_Text excerpt_
# Autograd with respect to input?

This is my network:

``````class Net(nn.Module):
def __init__(self, device, channels=[2,10,10,10,10,10,1]):

super(Net, self).__init__()
weights = []
biases = []
gammas = []

N = len(channels)

self.layers = N-1

for i in range(self.layers):
weights.append(nn.Parameter(torch.randn((channels[i],channels[i+1]))).to(device))
biases.append(nn.Parameter(torch.randn((channels[i+1]))).to(device))
gammas.append(nn.Parameter(torch.randn((channels[i+1]))).to(device))

self.weights = weights
self.biases = biases
self.gammas = gammas

self.nl = torch.tanh

def forward(self, inp):

for i in range(self.layers-1):
x_1 = torch.mm(inp,self.weights[i])
x_2 = x_1 + self.biases[i]
x_2 = x_2 * self.gammas[i]
inp = self.nl(x_2)

x_1 = torch.mm(inp,self.weights[self.layers-1]) + self.biases[self.layers-1]
out = x_1 * self.gammas[self.layers-1]

return out
``````

Now when I try to use autograd on the input:

``````out=net(inp)
``````

I get two errors.

1. If I use more than one input in batch size say a 4x2 matrix as `inp`, where 4 samples used as inputs, I get the following error:
``````RuntimeError: grad can be implicitly created only for scalar outputs
``````

However, for such a network these are 4 different samples so it should be able to compute 4 different gradients. Is there a way to get this effect?

1. If I use the a batch size of 1, I get the following error:
``````RuntimeError: One of the differentiated Tensors does not require grad
``````

So, I guess I have set requires_grad True for `inp`. However, I cannot do that because it is a tensor object that I use as input. Is there any way I can do this?

Probably I should elaborate. When I try to make requires_grad true I get the following error:

``````TypeError: as_tensor() got an unexpected keyword argument 'requires_grad'
``````

1. If you only need to gradients w.r.t. the inputs (and don’t have bad things like batch norm), summing the outputs and then calling `.backward` will get you gradients. For weights it is more tricky to avoid gradients being accumulated.
2. `inp.requires_grad_()` before passing it into the network will tell PyTorch that you will ask to differentiate by `inp`.

Best regards

Thomas

Hi @tom, sorry for opening up such an old thread but I was wondering if there were any examples on how to use autograd to get the gradient w.r.t the weights (for all samples) without gradients being accumulated?

Some time ago, GitHub - cybertronai/autograd-lib had something for this.
The new way is supposed to be with vmap, but it seems it is not quite there yet [feature request] Simple and Efficient way to get gradients of each element of a sum · Issue #7786 · pytorch/pytorch · GitHub .
I did it manually when I needed it.
I also want to write a source-to-source differentiation thing for TorchScript if I ever find the time.

Best regards

Thomas

_Dataset excerpts_

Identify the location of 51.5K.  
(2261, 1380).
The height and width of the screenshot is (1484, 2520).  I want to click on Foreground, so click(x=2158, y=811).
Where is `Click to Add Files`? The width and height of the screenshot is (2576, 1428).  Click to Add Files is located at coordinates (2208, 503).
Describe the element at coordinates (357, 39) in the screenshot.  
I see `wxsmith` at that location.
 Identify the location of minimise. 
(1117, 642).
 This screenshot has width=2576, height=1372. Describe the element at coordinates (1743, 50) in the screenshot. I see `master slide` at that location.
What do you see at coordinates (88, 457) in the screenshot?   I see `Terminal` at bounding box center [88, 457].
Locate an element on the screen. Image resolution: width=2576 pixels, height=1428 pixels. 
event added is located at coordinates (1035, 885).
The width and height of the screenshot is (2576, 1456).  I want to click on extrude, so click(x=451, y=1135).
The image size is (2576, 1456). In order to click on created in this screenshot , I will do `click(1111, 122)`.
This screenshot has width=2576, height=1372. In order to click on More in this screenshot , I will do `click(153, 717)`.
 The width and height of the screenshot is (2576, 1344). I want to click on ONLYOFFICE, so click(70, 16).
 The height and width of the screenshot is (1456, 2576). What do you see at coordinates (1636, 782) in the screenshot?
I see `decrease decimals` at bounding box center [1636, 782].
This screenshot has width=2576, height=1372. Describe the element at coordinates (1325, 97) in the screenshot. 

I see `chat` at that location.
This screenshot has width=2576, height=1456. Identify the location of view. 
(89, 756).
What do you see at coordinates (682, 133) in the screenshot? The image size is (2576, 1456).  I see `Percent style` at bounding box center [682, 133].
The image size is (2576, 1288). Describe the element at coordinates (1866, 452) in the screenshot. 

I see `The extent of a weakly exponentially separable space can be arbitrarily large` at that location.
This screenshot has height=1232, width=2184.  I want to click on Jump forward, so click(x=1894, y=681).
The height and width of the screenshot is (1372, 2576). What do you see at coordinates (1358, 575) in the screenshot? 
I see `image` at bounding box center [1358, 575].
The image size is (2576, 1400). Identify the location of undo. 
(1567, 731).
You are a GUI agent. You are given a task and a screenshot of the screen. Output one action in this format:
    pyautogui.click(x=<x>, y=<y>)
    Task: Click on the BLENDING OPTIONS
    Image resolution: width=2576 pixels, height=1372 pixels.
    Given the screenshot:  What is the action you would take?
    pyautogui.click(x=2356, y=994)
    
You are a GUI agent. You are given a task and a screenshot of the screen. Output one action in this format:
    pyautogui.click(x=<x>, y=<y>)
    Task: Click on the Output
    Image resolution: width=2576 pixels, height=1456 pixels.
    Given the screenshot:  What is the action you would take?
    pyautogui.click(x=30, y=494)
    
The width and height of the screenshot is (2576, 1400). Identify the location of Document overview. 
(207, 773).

_Work task 1_
In the autograd thread, what is asked below? Answer each on its own line, marked like the question.
(a) Which function does the network assign to `self.nl`?
(b) Which error appears when a batch size of 1 is used?
(c) What does Thomas say to call on `inp` before passing it into the network?
_Work task 2_
Can you echo the autograd thread word for word, from "Hi @tom, sorry" to "pytorch/pytorch · GitHub ."?
_Work task 3_
Do these statements agree with the autograd thread? For each, answer yes or no and quote the words from the thread that decide it.
(a) The default `channels` list starts with 2 and ends with 1.
(b) Thomas says vmap is already fully ready for getting per-sample gradients.
(c) Trying to set requires_grad to true raised a TypeError about `as_tensor()`.

_Expected answer 1_
(a) `torch.tanh`
(b) `RuntimeError: One of the differentiated Tensors does not require grad`
(c) `inp.requires_grad_()`

_Expected answer 2_
Hi @tom, sorry for opening up such an old thread but I was wondering if there were any examples on how to use autograd to get the gradient w.r.t the weights (for all samples) without gradients being accumulated?

Some time ago, GitHub - cybertronai/autograd-lib had something for this.
The new way is supposed to be with vmap, but it seems it is not quite there yet [feature request] Simple and Efficient way to get gradients of each element of a sum · Issue #7786 · pytorch/pytorch · GitHub .

_Expected answer 3_
(a) Yes: "channels=[2,10,10,10,10,10,1]"
(b) No: "it seems it is not quite there yet"
(c) Yes: "TypeError: as_tensor() got an unexpected keyword argument 'requires_grad'"